As shown in the figure below, sensors use low power protocols to communicate with aggregators that are installed throughout the roads. The aggregators, powered by the power line, use DDS to share the collected data. Through DDS, collected data is made available wherever required. Recall that DDS is equipped with a dynamic discovery protocol that matches new interests dynamically and establishes appropriate communication paths. Consumers of this sensor data include applications running on an infrastructure that perform analytics.

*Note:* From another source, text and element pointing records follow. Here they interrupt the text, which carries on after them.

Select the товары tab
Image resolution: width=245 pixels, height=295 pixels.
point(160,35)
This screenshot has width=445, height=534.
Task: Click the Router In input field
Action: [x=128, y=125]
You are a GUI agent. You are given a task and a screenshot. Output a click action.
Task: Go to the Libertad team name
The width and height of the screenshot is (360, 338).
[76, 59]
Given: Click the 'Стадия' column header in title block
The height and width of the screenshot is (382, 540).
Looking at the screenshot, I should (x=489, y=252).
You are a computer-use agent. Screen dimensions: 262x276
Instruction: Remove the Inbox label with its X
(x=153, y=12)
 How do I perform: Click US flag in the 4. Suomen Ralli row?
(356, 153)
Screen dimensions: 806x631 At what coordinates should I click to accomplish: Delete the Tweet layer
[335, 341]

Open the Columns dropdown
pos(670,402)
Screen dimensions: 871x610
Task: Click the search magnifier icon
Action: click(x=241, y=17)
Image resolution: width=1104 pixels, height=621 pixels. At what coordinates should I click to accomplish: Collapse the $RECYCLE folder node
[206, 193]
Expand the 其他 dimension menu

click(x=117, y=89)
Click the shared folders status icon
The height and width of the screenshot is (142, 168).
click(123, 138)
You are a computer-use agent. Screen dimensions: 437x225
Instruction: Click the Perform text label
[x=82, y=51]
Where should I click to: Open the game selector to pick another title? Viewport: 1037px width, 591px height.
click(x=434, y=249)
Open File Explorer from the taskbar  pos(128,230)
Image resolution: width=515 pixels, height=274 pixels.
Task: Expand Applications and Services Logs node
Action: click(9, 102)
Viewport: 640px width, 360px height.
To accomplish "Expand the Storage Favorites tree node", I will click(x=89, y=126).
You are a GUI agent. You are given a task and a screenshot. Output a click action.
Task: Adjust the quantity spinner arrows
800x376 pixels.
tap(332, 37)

These applications use DDS’s caching features to maintain in-memory, a window of data over which they perform real-time analytics. The result of analytics is shared through DDS with applications that have to decide what to do, as well as with other applications that are interested in receiving it – such as the mobile applications including the Nice City Pass, used to check free parking places as well as to reserve them. As an example, if a parking place is occupied by a car and that parking place is not paid for, a notification is sent to the traffic police to ensure that the violating car is fined. Finally, it is important to remark that all data is collected, owned, and managed by the city of Nice.

Measurable benefits

Nice’s Connected Boulevard has been operating for nearly two years and – besides being a very cool project from a technology perspective – it has had a measurable positive impact on the city. After its initial installation, traffic congestion was reduced by 30 percent, parking income improved by 35 percent, and air pollution reduced by 25 percent. In addition, the forecasted saving on street lighting is 20-80 percent, depending on the type of roads and their lighting constraints.

In conclusion, regardless of the hype and the fad that at times is glazed around the Internet of Things and Industrial Internet, the reality is that these systems are being built and are delivering measurable benefits. In addition, DDS is a standard that has proven its applicability and value on key Internet of Things and Industrial Internet applications, of which the Nice smart city infrastructure is one example.